• _Records to process_:
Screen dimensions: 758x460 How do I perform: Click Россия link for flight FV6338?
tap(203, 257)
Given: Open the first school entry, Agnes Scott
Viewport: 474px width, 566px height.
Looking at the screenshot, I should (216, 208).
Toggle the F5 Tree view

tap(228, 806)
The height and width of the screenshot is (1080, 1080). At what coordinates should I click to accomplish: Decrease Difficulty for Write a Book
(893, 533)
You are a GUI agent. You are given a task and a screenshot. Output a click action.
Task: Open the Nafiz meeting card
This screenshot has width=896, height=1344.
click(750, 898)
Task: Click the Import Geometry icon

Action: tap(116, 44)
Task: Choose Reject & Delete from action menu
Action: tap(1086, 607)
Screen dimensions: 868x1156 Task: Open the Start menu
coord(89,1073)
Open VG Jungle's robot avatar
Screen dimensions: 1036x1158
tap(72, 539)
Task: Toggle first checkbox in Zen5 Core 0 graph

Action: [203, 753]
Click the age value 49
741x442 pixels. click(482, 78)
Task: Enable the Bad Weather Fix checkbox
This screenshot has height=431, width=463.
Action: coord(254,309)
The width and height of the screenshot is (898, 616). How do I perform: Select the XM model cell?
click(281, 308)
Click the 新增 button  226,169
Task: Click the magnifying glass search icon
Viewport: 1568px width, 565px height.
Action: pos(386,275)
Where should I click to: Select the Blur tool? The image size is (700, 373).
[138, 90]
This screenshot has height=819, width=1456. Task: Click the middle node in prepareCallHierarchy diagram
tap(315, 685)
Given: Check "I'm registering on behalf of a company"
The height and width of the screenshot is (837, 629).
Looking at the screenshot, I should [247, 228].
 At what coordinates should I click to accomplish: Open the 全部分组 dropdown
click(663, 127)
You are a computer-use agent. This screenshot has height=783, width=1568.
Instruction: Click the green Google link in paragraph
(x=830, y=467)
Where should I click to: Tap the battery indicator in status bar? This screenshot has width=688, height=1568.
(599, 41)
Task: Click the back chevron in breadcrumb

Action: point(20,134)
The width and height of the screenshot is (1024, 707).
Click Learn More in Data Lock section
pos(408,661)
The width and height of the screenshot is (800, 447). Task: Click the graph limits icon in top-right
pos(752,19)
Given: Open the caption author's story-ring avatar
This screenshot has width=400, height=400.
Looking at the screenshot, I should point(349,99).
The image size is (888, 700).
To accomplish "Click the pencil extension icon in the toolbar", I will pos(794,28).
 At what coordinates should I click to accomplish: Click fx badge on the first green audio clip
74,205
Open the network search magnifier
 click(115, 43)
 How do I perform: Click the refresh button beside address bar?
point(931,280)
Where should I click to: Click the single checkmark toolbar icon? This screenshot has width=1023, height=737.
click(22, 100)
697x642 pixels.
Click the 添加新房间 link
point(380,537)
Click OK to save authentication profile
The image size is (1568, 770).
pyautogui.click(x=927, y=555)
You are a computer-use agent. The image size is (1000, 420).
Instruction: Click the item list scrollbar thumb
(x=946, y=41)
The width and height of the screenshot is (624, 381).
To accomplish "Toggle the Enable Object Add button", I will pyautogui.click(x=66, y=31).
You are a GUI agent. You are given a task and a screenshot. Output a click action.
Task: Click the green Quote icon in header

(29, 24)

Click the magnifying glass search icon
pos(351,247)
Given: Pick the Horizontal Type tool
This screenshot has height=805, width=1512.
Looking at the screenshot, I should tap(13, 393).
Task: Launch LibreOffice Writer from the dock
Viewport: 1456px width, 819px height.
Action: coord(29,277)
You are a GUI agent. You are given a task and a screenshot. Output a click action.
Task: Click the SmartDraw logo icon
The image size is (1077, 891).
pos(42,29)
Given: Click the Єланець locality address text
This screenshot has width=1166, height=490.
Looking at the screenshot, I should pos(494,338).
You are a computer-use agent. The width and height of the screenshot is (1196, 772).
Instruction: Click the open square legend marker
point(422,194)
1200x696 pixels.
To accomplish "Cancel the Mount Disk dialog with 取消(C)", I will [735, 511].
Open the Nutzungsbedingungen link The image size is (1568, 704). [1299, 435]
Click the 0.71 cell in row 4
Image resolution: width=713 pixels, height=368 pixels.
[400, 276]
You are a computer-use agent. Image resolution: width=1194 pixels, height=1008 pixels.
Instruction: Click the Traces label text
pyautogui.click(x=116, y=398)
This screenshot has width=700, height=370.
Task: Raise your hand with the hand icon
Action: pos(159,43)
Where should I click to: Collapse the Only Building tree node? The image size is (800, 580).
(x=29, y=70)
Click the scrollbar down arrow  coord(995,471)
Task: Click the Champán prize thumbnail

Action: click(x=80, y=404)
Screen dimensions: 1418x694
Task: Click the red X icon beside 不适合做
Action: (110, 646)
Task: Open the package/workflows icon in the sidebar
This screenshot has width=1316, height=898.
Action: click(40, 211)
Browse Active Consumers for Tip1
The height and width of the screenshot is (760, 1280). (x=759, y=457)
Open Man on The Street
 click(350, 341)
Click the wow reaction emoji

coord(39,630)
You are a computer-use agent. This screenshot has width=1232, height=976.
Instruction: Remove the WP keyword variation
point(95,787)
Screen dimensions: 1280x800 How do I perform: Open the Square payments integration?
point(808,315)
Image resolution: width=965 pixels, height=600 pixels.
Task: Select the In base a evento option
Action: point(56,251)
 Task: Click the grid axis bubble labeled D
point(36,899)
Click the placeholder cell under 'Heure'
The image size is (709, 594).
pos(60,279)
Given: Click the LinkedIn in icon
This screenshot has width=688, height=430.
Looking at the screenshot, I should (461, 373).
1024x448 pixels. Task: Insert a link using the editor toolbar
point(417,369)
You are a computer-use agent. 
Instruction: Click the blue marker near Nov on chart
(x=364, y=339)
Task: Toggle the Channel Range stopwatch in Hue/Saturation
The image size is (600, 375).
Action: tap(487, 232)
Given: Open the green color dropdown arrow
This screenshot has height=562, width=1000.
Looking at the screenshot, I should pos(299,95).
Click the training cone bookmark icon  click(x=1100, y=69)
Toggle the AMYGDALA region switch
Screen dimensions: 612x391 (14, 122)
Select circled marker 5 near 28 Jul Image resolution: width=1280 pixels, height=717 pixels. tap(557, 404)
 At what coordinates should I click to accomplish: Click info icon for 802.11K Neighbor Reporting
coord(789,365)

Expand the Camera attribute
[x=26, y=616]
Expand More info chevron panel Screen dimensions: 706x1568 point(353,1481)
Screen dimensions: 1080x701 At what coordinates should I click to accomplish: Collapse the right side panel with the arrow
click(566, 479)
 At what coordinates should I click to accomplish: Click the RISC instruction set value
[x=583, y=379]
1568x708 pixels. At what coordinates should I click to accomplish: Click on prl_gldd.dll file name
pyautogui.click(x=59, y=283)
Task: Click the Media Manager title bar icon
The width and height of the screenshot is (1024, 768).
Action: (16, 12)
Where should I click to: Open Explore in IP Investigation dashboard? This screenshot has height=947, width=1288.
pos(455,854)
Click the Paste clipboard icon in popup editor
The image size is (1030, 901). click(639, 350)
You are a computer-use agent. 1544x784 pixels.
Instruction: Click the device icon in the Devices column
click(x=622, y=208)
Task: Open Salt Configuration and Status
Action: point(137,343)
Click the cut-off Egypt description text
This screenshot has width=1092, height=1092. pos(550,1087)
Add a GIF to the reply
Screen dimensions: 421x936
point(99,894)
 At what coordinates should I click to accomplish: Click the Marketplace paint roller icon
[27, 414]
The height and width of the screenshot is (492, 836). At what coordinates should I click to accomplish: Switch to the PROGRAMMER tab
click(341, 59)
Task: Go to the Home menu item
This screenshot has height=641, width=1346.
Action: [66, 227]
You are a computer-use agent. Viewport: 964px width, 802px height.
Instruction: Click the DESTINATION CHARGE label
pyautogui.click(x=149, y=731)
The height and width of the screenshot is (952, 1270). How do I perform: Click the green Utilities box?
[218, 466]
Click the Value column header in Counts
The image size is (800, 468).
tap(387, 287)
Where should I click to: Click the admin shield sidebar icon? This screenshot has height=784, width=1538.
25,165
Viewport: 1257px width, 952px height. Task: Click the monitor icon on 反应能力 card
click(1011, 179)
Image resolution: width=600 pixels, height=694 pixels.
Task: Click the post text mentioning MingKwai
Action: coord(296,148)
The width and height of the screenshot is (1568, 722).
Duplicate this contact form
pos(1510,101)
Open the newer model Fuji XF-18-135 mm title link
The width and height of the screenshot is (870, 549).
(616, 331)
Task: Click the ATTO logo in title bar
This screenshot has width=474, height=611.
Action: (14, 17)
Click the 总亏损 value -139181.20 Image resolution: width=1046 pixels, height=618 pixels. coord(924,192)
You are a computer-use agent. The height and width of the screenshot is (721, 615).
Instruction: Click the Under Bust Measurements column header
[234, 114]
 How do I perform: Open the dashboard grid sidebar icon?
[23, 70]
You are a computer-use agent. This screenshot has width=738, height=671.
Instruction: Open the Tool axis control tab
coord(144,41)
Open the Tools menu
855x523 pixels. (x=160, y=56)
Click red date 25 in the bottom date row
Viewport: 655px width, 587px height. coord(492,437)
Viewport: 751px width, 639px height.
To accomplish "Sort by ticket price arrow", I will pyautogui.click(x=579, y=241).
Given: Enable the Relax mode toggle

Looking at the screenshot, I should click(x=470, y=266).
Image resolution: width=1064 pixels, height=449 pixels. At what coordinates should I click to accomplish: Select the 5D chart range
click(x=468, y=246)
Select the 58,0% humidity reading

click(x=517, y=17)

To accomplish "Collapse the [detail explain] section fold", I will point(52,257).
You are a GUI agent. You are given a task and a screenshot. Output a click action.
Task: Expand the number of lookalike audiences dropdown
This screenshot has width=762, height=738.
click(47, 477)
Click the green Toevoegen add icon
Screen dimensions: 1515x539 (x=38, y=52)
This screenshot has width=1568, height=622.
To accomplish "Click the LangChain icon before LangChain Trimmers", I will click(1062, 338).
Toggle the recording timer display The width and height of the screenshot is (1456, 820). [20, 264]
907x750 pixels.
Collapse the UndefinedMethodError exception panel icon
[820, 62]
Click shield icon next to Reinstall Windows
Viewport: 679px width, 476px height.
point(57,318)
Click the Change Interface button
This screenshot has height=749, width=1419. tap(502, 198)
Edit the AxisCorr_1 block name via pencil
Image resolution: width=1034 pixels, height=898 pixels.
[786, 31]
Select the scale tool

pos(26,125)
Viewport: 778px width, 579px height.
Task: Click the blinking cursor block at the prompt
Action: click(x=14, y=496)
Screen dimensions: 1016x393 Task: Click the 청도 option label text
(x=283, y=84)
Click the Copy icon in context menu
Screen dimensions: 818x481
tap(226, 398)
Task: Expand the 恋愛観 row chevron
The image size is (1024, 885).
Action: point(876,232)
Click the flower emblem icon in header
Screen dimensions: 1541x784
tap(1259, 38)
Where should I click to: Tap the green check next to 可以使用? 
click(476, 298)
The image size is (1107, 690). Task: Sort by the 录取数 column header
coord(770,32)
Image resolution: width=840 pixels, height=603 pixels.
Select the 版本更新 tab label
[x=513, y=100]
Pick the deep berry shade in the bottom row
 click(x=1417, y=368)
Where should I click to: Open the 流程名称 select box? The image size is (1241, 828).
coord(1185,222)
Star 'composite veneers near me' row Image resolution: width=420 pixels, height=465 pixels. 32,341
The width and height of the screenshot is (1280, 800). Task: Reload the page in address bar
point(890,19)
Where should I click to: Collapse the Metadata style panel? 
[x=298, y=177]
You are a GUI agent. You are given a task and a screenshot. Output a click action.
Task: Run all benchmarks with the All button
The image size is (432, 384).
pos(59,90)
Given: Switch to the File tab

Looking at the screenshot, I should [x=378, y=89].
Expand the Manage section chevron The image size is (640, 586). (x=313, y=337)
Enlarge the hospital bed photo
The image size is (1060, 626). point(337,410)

• _What is expected_:
Reproduce the records above verbatim, starting at the line containing "Browse Active Consumers for Tip1" and ending at the line containing "point(95,787)", with both of those lines included.

• _Output for this exercise_:
Browse Active Consumers for Tip1
The height and width of the screenshot is (760, 1280). (x=759, y=457)
Open Man on The Street
 click(350, 341)
Click the wow reaction emoji

coord(39,630)
You are a computer-use agent. This screenshot has width=1232, height=976.
Instruction: Remove the WP keyword variation
point(95,787)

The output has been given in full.